This is a funny one. We were getting ready to roll out the puff pastry so I could make my custard tarts and realized we had one sheet too many, but it was thawed. We are having company tonight for dinner (orphan neighbors-each has a partner away), and I needed a dessert.
We were looking for a way to use the pastry and realized we had 3 pears and one apple. Light goes on….if we saute the fruit in a sugar syrup with cinnamon and nutmeg (fresh) for about 10 minutes, adding golden raisins as well, we could use it all up.
Roll out the pastry, enough to cover the baking dishes you are using, and hang over the sides. Make a caramel sauce to use later. Voila! Dessert fit for a king.

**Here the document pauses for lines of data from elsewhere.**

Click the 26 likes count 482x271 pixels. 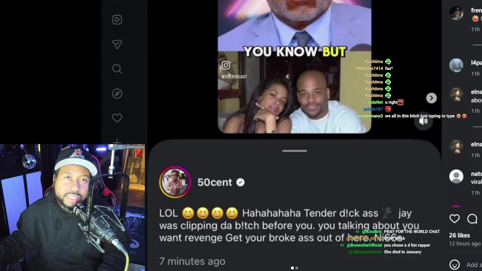pyautogui.click(x=459, y=235)
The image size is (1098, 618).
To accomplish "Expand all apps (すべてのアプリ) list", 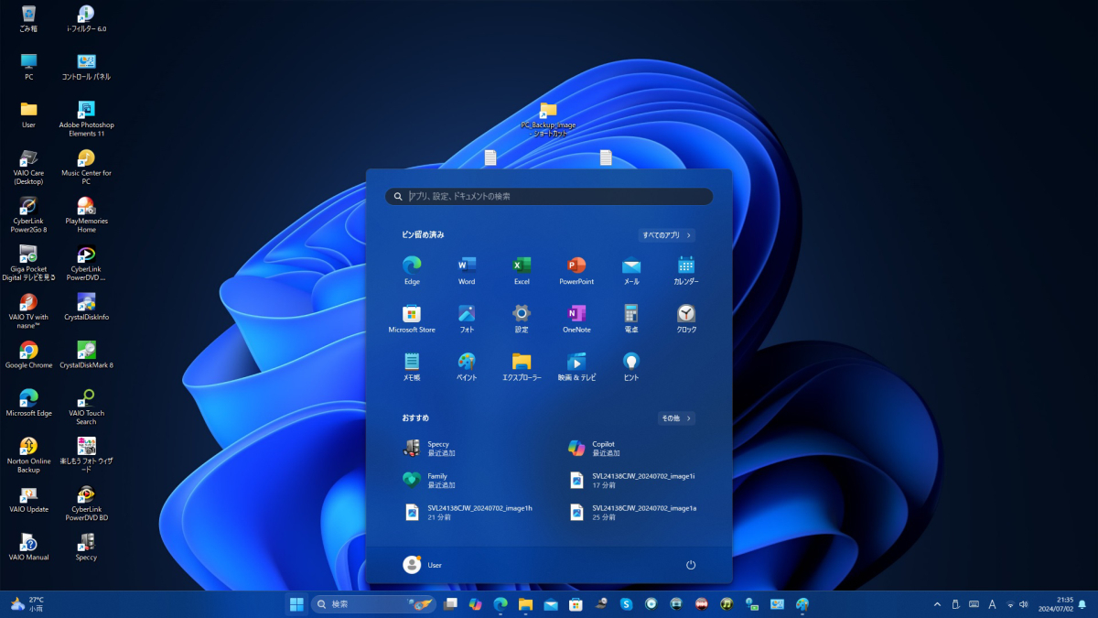I will tap(666, 235).
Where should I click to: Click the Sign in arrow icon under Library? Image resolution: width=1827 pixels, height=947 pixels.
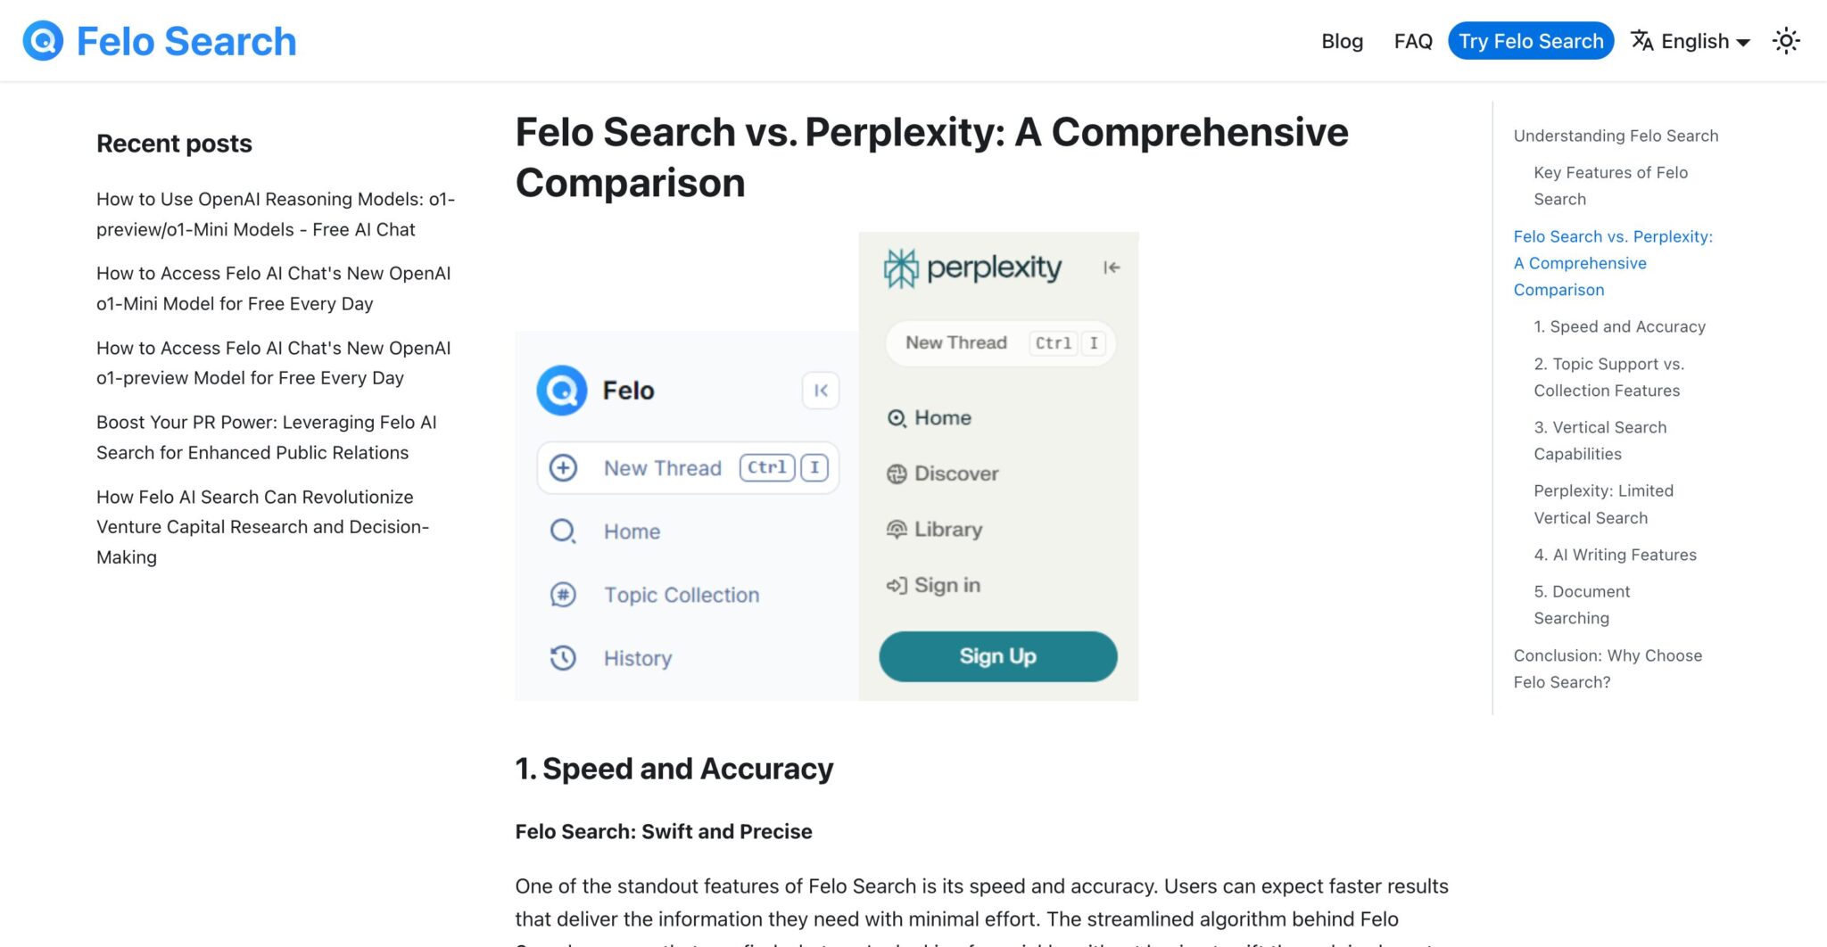[x=896, y=585]
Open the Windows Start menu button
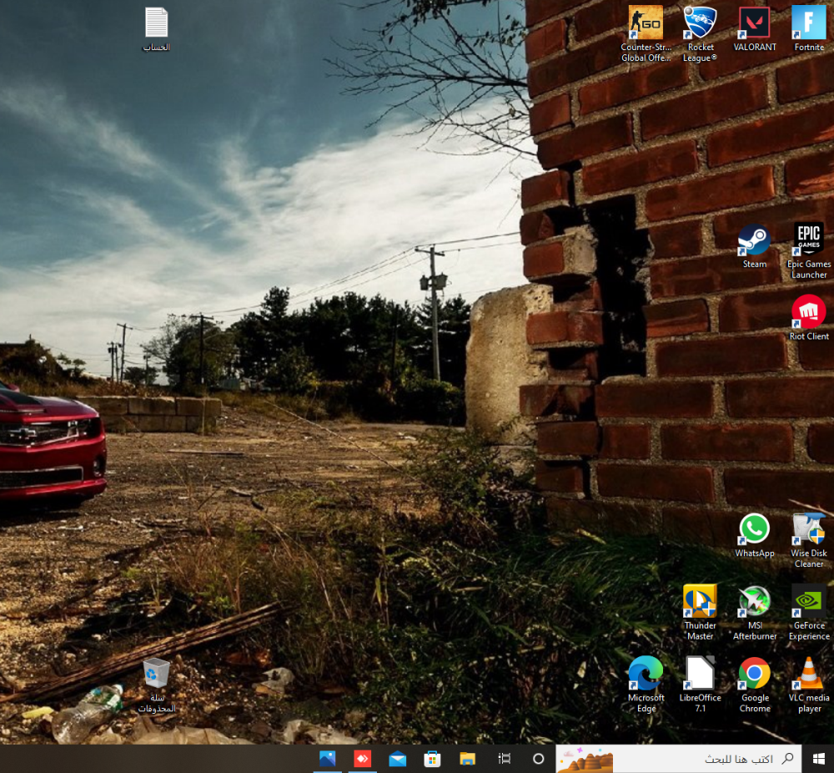Screen dimensions: 834x773 (x=818, y=759)
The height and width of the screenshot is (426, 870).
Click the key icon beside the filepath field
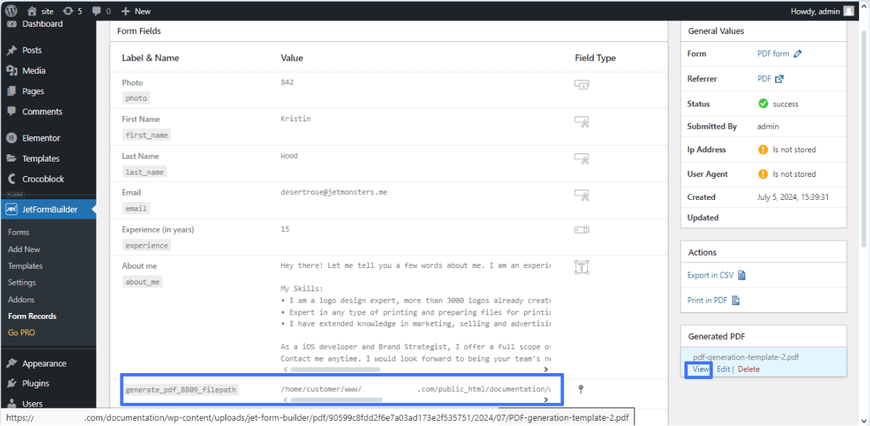580,389
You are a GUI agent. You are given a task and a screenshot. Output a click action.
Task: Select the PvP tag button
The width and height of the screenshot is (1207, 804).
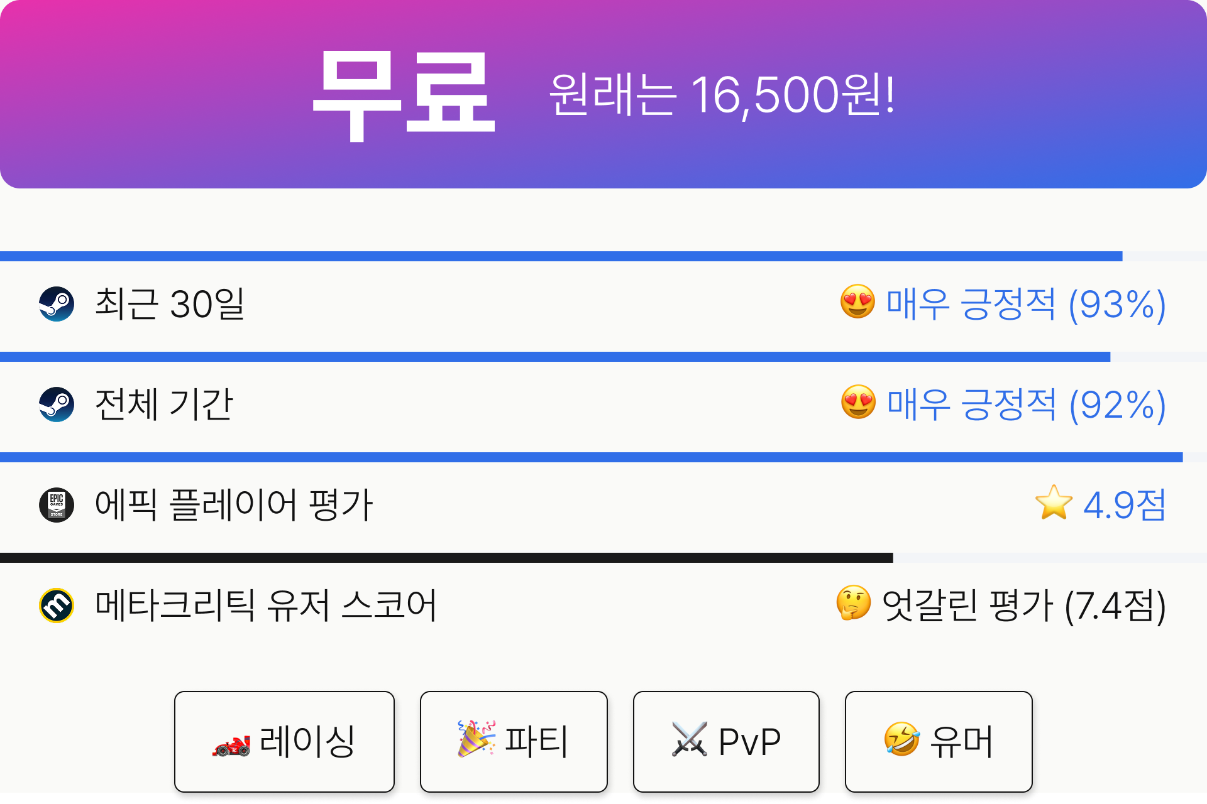[726, 742]
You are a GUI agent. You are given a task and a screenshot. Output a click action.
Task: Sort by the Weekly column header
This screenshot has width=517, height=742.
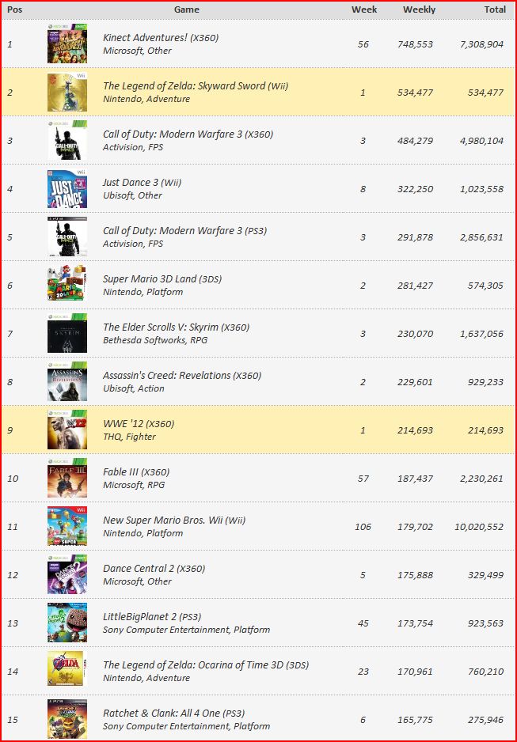pyautogui.click(x=419, y=9)
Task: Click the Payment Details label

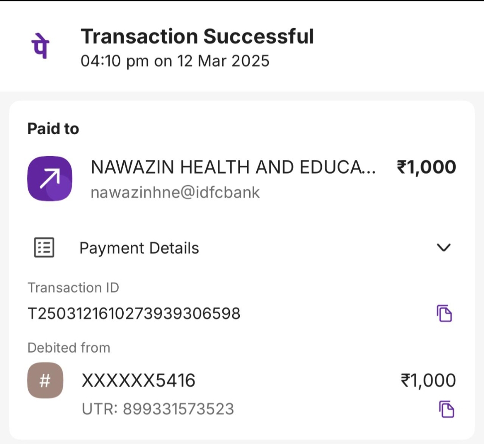Action: [x=139, y=248]
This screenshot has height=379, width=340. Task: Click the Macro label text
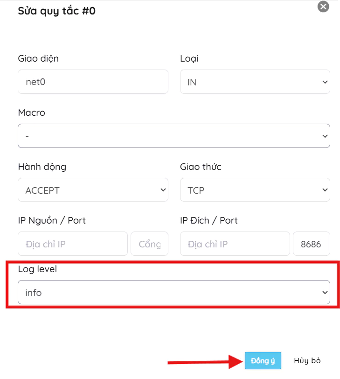31,112
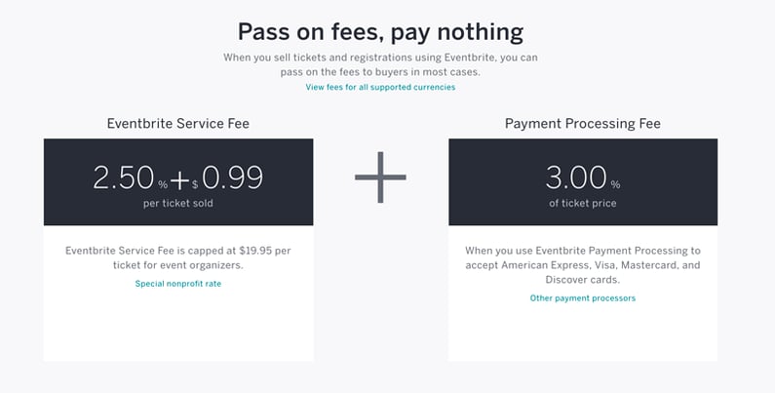Click the small plus sign in service fee

coord(180,180)
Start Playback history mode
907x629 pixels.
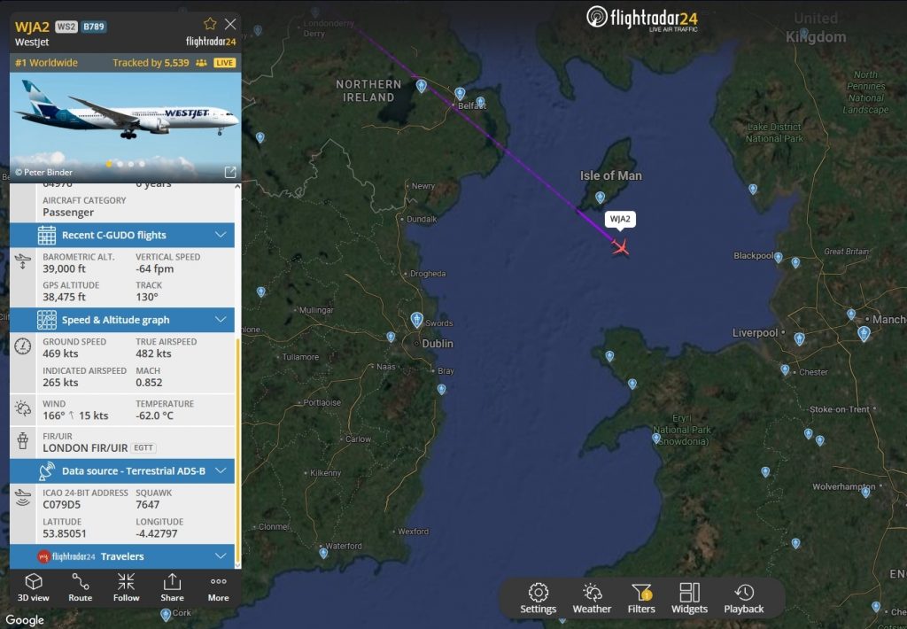click(743, 598)
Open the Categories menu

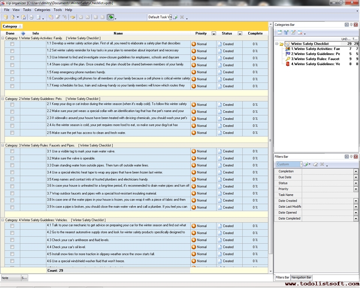(42, 10)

This was soooo easy and my husband is the genius this time. His idea for the puff pastry. Is it really a tartin? Only if you stretch the truth just slightly.
Reheat in the oven to get hot, put the whole dish on a plate, drizzle caramel sauce over the top and add a dollop of whipped cream on top. Works for me…now what kind of a martini shall I use? Later.
you just received brand new reader. What could you recommend in your many posts that you make? Any one thing that is special to you?
I wish I could pick a favourite. I enjoy them all…well with one real exception, I don’t care for lamb, but we do cook it here. My perfectly good husband loves it.
It is as excellent as your other posts Thank you for sharing it. Keep it up.